Even when I have a whole day of nothing to do (except for the intermittent poking and prodding,) I like to wake up and start the day early. I love the morning when I am most peaceful, especially when I have no discomfort, which is the case this very morning. It is at these times that I have the most clarity. I am just more peaceful.
My mother has shown more resilience and than I thought she would be capable, but then again I’ve seen my mom battle a lot and make a great life for herself. I love you so much Mom and we are going to celebrate a lot together.
Jake is tough, practical, and level headed. He’s a good soul.
Michael is super sensitive, very loving, and learning how to process this all, just like he should be doing.

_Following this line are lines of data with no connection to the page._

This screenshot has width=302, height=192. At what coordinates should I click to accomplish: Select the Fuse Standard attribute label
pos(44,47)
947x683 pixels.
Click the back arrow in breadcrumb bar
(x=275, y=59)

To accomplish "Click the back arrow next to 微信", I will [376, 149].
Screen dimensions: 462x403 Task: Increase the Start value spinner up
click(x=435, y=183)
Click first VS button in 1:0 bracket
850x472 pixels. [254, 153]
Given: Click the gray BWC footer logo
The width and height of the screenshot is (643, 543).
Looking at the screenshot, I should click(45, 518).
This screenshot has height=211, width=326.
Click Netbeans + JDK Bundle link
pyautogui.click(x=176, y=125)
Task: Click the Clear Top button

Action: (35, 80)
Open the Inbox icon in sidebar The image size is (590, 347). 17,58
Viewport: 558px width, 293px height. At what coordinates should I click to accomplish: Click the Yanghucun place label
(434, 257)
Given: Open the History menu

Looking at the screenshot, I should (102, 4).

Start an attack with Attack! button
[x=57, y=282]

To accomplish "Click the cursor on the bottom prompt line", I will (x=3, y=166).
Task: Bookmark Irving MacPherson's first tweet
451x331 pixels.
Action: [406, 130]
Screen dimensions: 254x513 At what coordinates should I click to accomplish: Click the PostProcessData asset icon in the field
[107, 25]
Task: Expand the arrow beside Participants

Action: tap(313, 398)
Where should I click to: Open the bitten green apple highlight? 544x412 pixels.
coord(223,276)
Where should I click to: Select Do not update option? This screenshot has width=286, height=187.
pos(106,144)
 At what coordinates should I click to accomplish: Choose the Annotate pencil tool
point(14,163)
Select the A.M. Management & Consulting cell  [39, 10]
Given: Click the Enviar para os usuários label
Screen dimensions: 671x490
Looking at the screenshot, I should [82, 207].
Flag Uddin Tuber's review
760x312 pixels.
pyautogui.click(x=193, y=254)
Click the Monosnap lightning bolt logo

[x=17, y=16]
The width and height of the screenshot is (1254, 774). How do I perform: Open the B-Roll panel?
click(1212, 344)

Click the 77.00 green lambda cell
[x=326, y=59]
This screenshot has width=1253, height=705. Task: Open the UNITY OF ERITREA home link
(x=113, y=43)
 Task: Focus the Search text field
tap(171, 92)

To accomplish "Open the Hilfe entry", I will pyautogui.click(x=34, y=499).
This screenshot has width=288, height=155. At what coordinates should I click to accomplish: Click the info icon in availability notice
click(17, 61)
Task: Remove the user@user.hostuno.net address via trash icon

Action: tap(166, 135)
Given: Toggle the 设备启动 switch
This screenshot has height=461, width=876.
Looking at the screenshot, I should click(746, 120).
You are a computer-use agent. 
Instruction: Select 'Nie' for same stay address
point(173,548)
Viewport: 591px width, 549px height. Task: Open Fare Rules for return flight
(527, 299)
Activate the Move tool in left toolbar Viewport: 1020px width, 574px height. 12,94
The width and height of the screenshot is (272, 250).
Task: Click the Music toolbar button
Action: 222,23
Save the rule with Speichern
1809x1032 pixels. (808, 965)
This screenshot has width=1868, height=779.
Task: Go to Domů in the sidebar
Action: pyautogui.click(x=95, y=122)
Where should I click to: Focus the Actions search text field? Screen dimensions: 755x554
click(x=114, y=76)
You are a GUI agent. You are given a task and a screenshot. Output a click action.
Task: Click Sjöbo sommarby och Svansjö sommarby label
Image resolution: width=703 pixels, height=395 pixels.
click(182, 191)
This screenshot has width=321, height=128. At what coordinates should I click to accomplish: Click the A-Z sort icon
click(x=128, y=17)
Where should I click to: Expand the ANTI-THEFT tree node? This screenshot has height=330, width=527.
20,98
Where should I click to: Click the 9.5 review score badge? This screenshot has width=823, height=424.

Randy, is still as close to an angel as humanly possible. Pure love. We are partners forever.
Forgiving is hard. I think it’s an ongoing practice. In fact, I’m sure of it.
My sister has been over-the-top amazingly supportive. She’s really creating a life she loves.
My friends have shown themselves to be greater people than I gave them credit for and I am grateful to have them.
Family is… well, what can I say? It makes the difference.
My hair is starting to fall out. Oy, I wonder how I’ll adapt to it. I’m so vain.
I feel good. Doctors say I am doing great, but my energy is low so I know I am sick. I need to remind myself, I need to figure out what “take care of yourself ” means.
I still have a large appetite. Steroids change things in your body but they are very effective. I’m enjoying my food.
I always want to be creating. It’s just in me. It is me.
I miss competing, even if it’s only been a few weeks.
I never thought myself the optimist, just a survivor. I think I was wrong. I believe in people and in myself.
I do believe in the power of the mind to change things and don’t take things as face value and probably never have.
I love to travel and explore. I can’t wait till my next trip. I’m already plotting.
I still say, “What the fuck, really?” This wasn’t in my plans. Wasn’t even a thought.